● **GIVEN RECORDS**:
========

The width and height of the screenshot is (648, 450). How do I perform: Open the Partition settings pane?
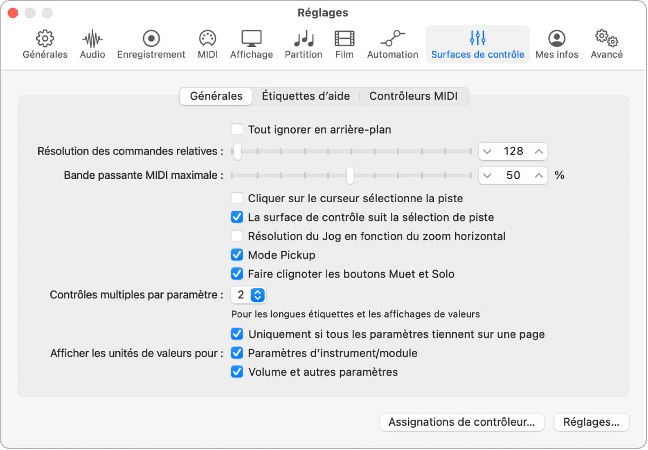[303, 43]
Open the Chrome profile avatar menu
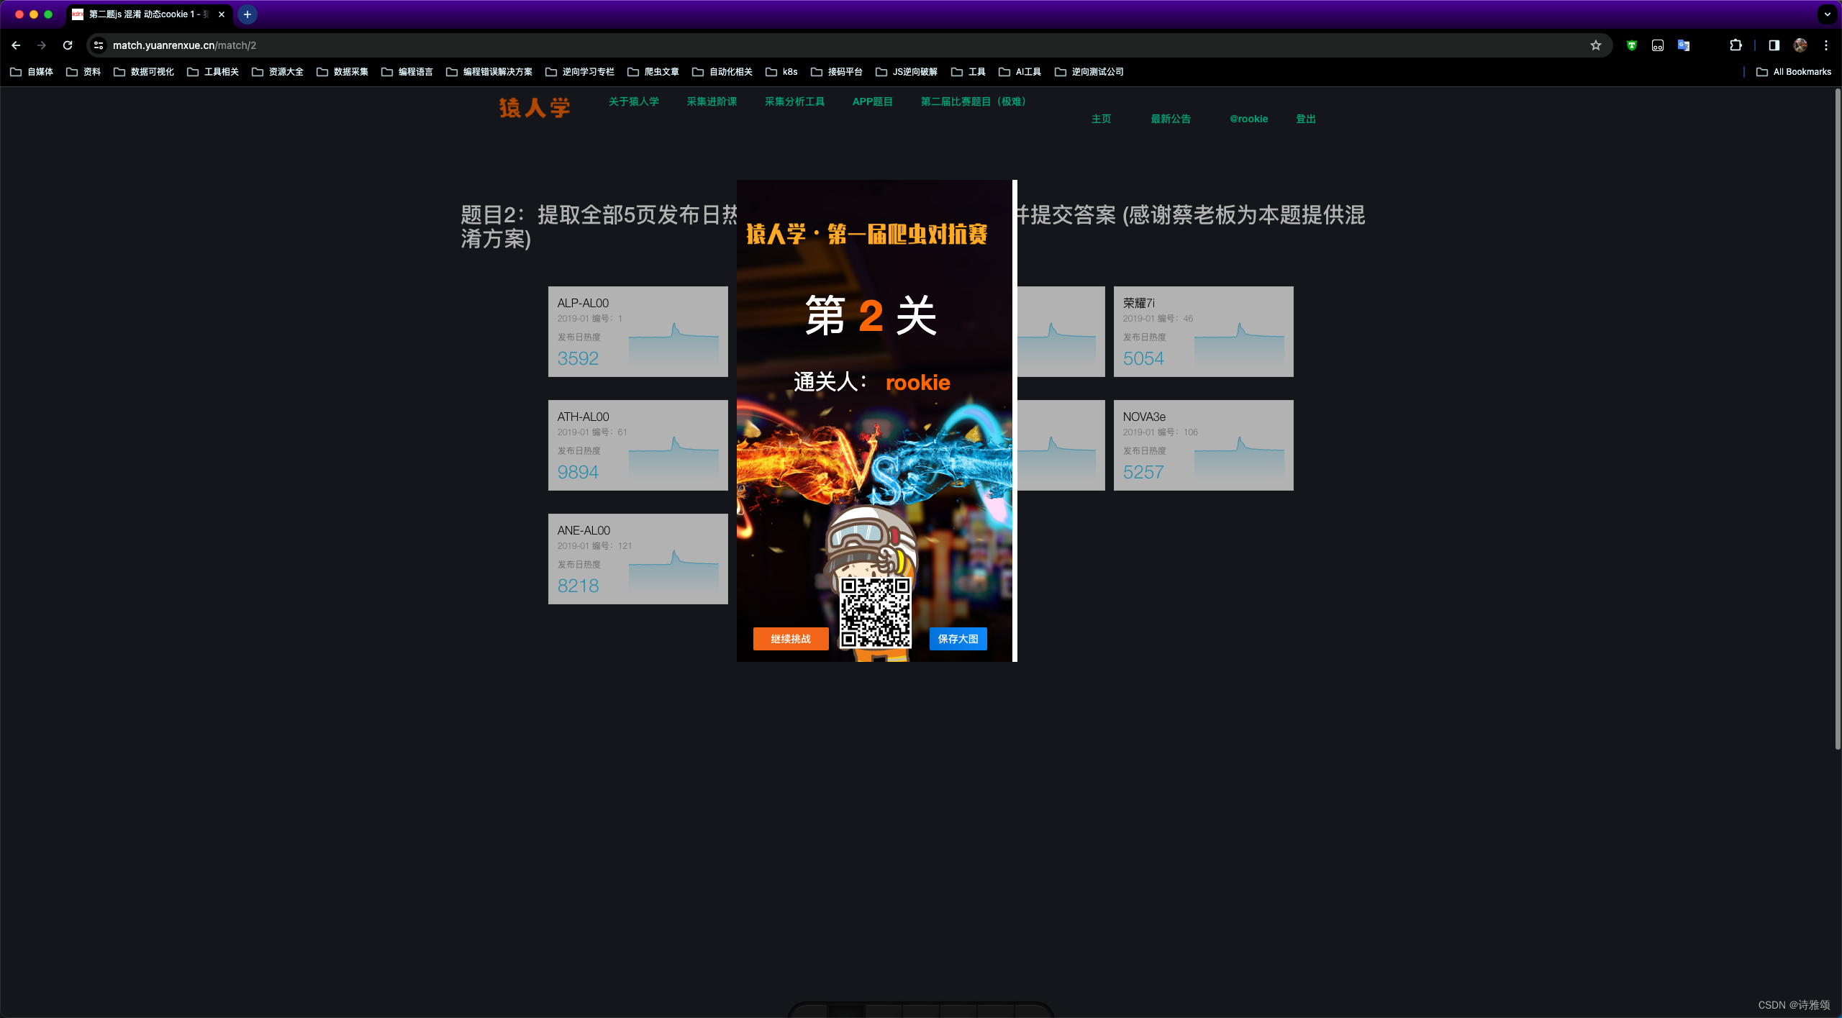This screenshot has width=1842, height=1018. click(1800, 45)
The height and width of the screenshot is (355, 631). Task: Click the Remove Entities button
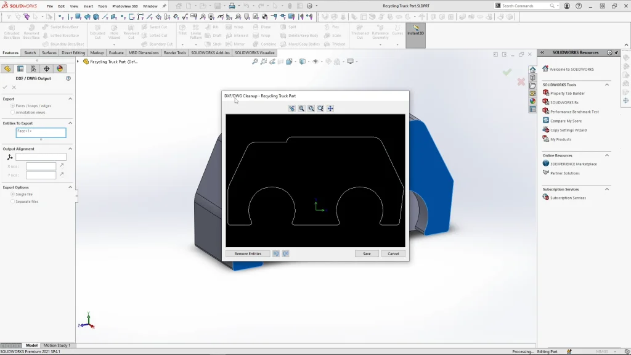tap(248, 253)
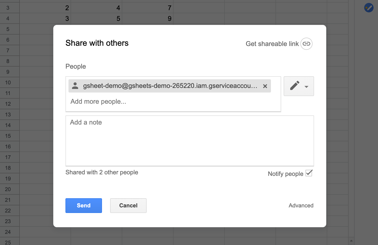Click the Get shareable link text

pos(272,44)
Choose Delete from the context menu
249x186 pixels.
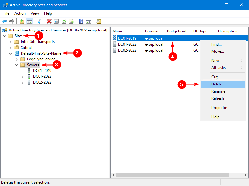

========

● **PROBLEM REQUIREMENTS**: Rewrite all of the data above, replacing every instance of "Open" with "Launch" and leaving everything else unchanged. Omit the pictures from your output.

● **CORRECT OUTPUT**:
The width and height of the screenshot is (648, 450). How do I perform: Launch the Partition settings pane?
[303, 43]
Launch the Chrome profile avatar menu
This screenshot has width=1842, height=1018. click(1800, 45)
The height and width of the screenshot is (355, 631). Task: Click the Remove Entities button
tap(248, 253)
Click the Get shareable link text

pos(272,44)
Choose Delete from the context menu
249x186 pixels.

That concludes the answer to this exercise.